Postby jacks1071 » Mon Jun 20, 2011 9:07 pm

open roader wrote:FWIW this is the Shimano freehub body that was supplied on my TWE Premier free hub.

It's done over 1,500km of not mucking around riding and I'm pretty sure the cassette was re-fitted and lock nut torqued to 40Nm every time I cleaned the running gear. From this photo of the worst 'bites' it's clear to see that only the anodising has flaked off - the base metal underneath is hardly pitted if you run your fingernail along the spline faces.

To Fresh I'd say contact Greg and see if he can supply you with a better freehub body.

To jacks1071; Fresh claimed that removing the cassette was "a mission" By this I expect Fresh is competant of removing and installing the cassette / has done it before and knows that the task should not be "a mission"...... My point is that any rider wanting to be able to quickly remove a cassette does not want to use any more force than simple hand power to achieve what should be a fast and easy task given the correct tooling. I suggest trying the maker for a better quality item. If had just paid for custom made wheels only 8 months ago I'd be damned if I'd put up with cogs jamming onto a freehub body making the task of removing it "a mission"....

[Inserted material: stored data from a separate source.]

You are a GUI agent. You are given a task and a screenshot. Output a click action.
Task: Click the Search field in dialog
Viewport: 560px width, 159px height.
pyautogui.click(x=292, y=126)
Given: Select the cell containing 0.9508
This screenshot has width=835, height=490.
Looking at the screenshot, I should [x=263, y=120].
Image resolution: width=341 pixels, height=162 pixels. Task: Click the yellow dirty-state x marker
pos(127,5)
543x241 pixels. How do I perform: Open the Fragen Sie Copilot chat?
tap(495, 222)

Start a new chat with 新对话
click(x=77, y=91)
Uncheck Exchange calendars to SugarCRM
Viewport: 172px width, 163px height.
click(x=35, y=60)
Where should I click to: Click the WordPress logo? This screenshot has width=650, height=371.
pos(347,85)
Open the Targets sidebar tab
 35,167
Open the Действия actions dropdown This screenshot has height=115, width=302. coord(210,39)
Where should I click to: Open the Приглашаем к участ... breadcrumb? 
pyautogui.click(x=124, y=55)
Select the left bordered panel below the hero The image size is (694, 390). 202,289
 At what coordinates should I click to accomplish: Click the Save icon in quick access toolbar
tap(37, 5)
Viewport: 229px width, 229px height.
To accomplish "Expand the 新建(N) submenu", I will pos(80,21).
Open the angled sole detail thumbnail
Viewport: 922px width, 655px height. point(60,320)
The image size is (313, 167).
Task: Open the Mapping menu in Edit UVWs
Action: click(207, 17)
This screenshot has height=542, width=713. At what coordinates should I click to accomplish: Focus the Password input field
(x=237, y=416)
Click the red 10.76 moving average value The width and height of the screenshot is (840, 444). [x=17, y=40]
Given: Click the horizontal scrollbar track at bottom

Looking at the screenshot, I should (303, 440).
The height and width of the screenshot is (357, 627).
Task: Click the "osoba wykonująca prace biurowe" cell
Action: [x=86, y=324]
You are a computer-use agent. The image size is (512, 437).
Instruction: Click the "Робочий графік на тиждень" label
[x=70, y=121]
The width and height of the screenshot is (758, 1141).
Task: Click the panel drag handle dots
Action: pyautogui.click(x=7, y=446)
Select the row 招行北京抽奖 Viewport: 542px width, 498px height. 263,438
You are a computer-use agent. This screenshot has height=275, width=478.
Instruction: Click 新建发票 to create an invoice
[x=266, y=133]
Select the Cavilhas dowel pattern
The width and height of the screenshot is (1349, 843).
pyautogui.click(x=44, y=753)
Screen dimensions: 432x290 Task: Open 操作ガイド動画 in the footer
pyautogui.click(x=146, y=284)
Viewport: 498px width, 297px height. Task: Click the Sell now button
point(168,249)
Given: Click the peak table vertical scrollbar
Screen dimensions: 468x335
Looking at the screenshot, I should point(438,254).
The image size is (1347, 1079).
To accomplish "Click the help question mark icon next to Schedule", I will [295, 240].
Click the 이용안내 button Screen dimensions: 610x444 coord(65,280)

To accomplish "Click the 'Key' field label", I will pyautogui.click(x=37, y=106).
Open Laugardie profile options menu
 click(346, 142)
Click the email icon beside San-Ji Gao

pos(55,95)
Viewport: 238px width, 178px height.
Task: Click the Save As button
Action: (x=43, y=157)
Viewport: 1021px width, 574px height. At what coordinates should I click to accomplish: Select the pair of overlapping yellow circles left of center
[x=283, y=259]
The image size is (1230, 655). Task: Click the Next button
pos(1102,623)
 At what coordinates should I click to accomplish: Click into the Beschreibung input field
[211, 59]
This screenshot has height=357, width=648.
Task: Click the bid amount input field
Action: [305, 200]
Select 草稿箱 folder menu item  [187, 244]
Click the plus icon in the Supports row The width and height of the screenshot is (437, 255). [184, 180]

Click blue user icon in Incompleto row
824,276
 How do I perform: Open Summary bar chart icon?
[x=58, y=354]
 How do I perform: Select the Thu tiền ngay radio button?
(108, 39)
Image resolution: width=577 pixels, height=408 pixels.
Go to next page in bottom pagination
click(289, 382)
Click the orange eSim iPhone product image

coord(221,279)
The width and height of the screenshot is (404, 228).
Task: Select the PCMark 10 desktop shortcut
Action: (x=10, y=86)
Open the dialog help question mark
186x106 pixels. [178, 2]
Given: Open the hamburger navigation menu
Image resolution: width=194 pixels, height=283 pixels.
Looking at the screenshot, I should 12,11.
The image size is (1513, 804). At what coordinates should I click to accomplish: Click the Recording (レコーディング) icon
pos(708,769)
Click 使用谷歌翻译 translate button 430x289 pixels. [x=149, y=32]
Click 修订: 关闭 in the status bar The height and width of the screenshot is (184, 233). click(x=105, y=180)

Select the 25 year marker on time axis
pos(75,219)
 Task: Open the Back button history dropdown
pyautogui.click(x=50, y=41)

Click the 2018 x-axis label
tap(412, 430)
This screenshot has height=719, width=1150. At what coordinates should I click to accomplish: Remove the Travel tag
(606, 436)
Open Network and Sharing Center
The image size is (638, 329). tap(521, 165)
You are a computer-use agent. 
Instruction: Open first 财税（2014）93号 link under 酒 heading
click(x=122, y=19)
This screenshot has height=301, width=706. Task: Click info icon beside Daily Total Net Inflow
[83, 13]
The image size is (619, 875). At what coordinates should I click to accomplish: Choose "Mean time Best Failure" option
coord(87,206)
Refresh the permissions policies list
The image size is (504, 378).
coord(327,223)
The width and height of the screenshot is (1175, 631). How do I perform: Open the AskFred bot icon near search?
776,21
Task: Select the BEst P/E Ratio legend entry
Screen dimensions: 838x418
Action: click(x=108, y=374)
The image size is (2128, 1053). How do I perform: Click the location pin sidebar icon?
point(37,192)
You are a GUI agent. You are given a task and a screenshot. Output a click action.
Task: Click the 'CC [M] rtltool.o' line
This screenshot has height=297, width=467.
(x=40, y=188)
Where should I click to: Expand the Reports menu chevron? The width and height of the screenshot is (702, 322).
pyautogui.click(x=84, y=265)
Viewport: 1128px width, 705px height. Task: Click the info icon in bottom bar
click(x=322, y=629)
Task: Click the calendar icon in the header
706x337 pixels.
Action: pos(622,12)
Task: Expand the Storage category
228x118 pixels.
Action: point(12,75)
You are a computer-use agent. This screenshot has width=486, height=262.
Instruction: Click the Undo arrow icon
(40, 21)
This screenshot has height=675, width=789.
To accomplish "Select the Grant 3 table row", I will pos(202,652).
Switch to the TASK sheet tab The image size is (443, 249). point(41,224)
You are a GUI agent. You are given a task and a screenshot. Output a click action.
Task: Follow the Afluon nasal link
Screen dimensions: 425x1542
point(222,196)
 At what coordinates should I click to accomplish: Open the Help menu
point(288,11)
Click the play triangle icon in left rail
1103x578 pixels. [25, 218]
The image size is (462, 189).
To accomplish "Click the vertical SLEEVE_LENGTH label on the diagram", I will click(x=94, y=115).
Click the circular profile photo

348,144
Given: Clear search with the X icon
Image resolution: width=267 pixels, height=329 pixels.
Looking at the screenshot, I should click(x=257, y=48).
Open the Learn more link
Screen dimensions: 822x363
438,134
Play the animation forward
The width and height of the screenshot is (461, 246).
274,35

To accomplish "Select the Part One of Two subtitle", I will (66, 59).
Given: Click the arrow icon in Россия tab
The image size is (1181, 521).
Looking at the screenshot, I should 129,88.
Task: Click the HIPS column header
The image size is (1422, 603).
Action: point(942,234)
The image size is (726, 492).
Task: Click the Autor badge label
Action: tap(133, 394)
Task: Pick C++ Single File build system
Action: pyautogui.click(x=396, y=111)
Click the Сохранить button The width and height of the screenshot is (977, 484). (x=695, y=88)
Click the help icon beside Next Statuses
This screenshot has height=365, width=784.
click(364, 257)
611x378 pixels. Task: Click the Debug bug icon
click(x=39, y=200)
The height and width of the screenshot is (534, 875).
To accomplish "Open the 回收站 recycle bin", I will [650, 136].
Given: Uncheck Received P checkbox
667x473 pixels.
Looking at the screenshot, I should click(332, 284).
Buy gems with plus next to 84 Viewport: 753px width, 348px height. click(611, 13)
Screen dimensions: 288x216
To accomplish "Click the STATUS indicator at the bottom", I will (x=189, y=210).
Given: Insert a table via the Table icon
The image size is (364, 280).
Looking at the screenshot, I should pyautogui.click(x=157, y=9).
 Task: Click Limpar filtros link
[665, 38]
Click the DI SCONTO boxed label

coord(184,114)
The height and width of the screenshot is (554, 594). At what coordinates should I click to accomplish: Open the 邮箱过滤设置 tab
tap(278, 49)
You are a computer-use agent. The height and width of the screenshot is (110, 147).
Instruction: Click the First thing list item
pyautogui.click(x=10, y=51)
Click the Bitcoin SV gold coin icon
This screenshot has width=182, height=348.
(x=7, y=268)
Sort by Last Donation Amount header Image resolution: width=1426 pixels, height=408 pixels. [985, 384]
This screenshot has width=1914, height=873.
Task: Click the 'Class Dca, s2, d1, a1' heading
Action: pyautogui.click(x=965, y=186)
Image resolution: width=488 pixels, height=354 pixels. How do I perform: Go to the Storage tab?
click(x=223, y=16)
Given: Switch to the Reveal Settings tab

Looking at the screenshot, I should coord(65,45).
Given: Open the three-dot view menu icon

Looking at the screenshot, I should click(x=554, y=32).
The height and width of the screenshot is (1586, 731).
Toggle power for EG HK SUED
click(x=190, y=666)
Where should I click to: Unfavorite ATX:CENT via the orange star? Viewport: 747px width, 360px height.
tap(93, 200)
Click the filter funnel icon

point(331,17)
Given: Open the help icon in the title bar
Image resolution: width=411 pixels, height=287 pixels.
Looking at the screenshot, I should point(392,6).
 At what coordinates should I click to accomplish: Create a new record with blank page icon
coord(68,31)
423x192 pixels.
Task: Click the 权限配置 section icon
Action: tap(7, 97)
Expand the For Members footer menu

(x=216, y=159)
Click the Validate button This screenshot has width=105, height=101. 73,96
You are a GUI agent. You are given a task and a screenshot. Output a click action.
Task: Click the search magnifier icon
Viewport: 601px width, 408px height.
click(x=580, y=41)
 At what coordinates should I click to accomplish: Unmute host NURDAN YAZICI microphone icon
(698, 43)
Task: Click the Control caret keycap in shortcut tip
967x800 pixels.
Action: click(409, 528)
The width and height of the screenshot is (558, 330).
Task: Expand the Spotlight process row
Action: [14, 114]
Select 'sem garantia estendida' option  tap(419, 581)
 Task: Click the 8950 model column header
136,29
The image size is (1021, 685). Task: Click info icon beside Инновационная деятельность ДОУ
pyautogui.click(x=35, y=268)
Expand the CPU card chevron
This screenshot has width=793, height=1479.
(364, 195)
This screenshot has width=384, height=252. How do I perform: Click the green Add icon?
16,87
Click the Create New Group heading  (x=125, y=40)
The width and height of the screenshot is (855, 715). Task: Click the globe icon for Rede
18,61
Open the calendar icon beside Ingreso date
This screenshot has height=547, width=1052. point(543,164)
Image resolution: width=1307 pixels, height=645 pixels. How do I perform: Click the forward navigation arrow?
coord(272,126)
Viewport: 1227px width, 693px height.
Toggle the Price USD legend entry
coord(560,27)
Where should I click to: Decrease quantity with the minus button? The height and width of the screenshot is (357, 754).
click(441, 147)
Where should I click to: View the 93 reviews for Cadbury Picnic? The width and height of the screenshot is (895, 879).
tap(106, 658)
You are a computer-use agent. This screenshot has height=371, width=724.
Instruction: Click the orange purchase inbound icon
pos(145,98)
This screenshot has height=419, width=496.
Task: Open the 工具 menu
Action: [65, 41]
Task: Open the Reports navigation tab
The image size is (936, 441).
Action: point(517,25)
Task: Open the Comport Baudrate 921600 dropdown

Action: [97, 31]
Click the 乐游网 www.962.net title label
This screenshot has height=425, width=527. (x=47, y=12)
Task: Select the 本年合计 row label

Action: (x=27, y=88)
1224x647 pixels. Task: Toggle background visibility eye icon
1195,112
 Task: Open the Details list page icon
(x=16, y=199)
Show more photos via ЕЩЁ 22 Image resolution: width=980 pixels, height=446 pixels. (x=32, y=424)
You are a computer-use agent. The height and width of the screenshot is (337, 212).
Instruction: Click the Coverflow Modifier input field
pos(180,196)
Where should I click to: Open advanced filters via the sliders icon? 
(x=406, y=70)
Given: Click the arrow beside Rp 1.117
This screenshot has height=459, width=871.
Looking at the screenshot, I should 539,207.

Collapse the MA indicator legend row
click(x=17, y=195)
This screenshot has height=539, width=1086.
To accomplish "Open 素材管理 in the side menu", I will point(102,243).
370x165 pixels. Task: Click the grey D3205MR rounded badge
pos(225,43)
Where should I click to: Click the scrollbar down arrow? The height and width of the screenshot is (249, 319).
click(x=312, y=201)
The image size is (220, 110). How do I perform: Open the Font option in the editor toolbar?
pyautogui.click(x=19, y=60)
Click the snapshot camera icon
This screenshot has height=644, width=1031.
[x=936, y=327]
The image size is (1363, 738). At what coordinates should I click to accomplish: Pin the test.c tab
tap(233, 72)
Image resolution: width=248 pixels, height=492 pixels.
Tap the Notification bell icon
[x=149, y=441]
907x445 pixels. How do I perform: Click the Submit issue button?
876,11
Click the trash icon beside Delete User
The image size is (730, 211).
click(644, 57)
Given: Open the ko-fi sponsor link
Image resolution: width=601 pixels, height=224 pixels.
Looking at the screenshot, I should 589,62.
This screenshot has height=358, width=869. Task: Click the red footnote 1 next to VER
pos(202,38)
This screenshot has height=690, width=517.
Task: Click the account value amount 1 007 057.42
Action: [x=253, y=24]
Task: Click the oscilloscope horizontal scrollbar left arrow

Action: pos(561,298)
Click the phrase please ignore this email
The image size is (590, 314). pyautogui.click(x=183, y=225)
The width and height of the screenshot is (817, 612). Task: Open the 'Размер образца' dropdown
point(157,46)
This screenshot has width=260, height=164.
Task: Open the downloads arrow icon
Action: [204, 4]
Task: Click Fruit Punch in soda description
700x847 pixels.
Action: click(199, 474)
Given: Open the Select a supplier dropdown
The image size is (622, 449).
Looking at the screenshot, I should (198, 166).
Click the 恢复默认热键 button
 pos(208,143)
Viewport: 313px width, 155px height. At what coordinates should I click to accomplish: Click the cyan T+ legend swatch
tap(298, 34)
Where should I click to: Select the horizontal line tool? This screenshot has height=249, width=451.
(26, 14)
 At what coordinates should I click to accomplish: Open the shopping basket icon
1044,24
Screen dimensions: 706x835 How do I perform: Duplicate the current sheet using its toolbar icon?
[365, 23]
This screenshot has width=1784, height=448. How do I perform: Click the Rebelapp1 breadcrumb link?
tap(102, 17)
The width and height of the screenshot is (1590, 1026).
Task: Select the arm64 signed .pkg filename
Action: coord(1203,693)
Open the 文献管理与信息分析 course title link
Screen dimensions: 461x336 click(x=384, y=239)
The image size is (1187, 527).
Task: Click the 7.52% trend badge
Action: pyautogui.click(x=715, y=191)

Its a bit hard to tell from the pic but photo Open Roader posted looks like it maybe a Shimano 10SP SPECIFIC freehub - the ridges look higher than the pic posted earlier by Fresh. If that is the case - they don't chew up so bad as the ridges are higher, more surface area and all that. The downside of that solution is compatibility, the 10SP specific freehubs became available at about the sametime as the SRAM groupset entered the market. If it is a Shimano 10SP specific freehub - then 8/9 SP cassettes won't fit, and SRAM cassettes won't fit either. For this reason, the Shimano 10SP Specific freehubs arn't often used as standard equipment on wheels.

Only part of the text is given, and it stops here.